What the task asks = In the listing below, the lines starting with the line with "zum Kurzmenü (36, 29)" and going on through the line with "Informationen und Sitzungstermine (91, 422)" are to be reproduced exactly, and only those.

The input =
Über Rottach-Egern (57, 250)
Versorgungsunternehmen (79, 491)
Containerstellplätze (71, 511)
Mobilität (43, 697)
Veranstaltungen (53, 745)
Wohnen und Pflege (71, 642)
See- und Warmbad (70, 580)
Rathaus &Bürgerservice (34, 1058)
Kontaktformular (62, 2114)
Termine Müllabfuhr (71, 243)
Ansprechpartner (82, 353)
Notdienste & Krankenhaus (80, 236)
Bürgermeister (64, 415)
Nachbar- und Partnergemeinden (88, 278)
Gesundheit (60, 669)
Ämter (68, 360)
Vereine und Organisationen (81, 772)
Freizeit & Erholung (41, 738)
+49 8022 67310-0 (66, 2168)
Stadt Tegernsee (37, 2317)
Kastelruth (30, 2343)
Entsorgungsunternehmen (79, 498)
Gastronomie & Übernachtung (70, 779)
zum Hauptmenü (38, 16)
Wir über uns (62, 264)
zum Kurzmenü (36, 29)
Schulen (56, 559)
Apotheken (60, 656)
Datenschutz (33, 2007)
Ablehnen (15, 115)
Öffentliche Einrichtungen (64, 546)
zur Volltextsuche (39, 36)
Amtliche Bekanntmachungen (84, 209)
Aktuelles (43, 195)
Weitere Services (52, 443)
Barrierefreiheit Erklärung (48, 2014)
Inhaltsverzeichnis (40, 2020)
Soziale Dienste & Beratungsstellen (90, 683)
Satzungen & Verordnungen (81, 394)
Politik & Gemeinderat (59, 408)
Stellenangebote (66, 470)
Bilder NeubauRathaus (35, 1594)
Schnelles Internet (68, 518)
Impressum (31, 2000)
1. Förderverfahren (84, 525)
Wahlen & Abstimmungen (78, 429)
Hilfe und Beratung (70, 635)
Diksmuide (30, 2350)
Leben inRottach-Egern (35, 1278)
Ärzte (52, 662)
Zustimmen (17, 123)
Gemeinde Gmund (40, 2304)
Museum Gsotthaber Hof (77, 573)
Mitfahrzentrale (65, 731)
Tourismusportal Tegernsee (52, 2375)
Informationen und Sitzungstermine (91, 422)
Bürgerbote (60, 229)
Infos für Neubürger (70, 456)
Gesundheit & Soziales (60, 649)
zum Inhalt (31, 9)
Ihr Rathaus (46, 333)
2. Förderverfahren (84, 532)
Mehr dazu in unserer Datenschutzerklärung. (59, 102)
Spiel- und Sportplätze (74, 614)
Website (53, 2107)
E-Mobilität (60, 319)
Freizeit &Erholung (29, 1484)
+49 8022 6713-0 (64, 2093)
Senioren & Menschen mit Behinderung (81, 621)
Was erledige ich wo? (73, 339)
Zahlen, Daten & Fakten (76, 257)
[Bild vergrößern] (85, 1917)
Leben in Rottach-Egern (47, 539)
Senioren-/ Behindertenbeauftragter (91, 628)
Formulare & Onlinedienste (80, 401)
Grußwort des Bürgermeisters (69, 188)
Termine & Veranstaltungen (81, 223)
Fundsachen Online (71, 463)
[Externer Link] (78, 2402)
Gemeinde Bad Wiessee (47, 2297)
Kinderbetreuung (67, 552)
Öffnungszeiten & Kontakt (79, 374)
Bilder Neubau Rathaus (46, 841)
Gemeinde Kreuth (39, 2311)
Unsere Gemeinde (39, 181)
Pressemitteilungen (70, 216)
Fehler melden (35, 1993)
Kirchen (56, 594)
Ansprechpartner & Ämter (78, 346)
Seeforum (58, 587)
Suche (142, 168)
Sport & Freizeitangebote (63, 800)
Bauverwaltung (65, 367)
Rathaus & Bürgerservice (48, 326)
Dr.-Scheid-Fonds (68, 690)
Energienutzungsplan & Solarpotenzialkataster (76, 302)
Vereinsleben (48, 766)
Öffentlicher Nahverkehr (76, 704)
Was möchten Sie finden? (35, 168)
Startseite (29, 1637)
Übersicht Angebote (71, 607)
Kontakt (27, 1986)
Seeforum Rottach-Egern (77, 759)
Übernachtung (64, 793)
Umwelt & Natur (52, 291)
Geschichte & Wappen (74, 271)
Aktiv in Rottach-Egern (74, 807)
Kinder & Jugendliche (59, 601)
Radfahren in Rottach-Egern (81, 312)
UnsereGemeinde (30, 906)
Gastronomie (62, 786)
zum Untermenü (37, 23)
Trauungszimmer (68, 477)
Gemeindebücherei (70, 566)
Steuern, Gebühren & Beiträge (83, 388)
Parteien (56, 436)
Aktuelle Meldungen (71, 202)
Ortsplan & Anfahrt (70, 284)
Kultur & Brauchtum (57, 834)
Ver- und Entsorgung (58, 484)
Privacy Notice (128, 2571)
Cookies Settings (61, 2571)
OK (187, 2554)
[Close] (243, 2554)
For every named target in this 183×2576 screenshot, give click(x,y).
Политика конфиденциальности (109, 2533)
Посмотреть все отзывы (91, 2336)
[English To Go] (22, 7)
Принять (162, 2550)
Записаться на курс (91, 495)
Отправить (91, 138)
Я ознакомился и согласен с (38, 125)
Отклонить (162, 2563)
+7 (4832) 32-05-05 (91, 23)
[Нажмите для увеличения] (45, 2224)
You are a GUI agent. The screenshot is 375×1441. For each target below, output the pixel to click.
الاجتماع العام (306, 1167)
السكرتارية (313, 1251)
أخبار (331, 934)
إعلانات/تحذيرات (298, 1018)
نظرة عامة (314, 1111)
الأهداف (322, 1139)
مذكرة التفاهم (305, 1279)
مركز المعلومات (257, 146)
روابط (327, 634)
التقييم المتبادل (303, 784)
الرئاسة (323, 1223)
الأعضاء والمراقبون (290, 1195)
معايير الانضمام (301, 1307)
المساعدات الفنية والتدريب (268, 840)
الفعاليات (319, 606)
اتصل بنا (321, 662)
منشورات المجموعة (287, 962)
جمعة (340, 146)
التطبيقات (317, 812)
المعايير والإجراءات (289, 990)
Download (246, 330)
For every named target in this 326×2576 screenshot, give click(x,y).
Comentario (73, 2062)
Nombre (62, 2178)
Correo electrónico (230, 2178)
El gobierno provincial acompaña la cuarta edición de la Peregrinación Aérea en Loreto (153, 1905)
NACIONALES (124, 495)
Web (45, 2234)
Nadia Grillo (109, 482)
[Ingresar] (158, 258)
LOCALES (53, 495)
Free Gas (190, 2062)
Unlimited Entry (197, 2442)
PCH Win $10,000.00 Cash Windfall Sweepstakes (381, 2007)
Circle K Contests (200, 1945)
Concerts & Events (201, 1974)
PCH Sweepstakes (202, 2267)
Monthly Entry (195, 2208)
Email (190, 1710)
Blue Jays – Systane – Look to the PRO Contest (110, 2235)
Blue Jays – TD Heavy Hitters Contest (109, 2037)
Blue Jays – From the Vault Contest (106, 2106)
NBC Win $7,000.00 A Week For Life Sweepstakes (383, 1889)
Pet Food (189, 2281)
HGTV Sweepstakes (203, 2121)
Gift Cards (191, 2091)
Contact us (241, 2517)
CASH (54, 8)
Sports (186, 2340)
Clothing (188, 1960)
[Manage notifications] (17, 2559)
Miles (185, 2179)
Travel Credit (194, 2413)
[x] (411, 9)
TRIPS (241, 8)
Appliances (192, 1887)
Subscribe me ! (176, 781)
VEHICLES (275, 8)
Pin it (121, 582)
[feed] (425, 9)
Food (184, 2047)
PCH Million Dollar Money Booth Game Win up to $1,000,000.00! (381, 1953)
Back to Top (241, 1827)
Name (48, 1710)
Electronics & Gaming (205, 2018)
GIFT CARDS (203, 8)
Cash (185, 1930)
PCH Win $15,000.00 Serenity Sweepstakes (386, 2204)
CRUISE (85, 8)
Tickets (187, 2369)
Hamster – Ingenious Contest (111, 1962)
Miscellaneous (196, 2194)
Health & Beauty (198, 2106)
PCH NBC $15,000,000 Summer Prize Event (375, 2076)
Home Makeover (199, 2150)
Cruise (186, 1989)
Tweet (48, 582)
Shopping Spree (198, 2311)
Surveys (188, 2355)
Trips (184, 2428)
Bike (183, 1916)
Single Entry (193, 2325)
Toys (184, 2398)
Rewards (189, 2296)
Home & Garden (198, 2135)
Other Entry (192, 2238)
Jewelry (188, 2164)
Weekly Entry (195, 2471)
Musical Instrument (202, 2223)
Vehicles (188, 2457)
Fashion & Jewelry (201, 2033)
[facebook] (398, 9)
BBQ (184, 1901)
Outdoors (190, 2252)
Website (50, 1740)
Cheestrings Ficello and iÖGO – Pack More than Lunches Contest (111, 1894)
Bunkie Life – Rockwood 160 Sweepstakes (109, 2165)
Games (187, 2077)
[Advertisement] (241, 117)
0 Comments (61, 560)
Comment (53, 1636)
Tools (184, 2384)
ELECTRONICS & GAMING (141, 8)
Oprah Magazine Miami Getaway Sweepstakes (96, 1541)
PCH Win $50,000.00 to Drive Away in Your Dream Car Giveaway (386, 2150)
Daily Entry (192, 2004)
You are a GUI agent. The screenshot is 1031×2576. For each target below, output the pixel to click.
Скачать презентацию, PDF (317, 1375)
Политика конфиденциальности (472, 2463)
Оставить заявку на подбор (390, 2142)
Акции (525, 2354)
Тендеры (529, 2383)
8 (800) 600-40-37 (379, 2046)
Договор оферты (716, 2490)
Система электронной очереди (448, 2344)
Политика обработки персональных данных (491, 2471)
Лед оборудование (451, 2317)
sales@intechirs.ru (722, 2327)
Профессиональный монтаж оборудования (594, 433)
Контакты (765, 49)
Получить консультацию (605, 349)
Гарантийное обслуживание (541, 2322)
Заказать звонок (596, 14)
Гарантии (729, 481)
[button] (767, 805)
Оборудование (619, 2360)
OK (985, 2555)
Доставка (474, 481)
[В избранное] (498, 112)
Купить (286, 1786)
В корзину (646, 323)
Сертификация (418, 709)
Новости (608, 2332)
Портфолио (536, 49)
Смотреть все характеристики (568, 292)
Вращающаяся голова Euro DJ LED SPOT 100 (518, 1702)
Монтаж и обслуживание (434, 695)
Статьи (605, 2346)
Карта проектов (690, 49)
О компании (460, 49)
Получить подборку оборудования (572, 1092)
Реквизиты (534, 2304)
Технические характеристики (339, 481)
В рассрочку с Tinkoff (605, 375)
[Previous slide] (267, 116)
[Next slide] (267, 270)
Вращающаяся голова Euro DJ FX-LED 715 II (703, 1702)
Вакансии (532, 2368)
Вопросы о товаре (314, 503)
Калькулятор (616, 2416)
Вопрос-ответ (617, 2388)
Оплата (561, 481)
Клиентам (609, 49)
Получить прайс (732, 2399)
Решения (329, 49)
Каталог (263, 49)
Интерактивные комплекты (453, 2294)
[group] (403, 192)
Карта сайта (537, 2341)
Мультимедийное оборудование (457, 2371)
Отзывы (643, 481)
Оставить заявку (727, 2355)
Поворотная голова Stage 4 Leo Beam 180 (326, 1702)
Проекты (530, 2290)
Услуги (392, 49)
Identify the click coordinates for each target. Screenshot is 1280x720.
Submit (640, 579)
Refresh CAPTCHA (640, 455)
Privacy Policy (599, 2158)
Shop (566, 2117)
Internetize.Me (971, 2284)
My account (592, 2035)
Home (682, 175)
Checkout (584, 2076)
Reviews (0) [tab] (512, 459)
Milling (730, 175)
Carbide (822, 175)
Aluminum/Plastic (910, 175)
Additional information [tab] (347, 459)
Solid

Response to the task =
zum Kurzmenü (36, 29)
Schulen (56, 559)
Apotheken (60, 656)
Datenschutz (33, 2007)
Ablehnen (15, 115)
Öffentliche Einrichtungen (64, 546)
zur Volltextsuche (39, 36)
Amtliche Bekanntmachungen (84, 209)
Aktuelles (43, 195)
Weitere Services (52, 443)
Barrierefreiheit Erklärung (48, 2014)
Inhaltsverzeichnis (40, 2020)
Soziale Dienste & Beratungsstellen (90, 683)
Satzungen & Verordnungen (81, 394)
Politik & Gemeinderat (59, 408)
Stellenangebote (66, 470)
Bilder NeubauRathaus (35, 1594)
Schnelles Internet (68, 518)
Impressum (31, 2000)
1. Förderverfahren (84, 525)
Wahlen & Abstimmungen (78, 429)
Hilfe und Beratung (70, 635)
Diksmuide (30, 2350)
Leben inRottach-Egern (35, 1278)
Ärzte (52, 662)
Zustimmen (17, 123)
Gemeinde Gmund (40, 2304)
Museum Gsotthaber Hof (77, 573)
Mitfahrzentrale (65, 731)
Tourismusportal Tegernsee (52, 2375)
Informationen und Sitzungstermine (91, 422)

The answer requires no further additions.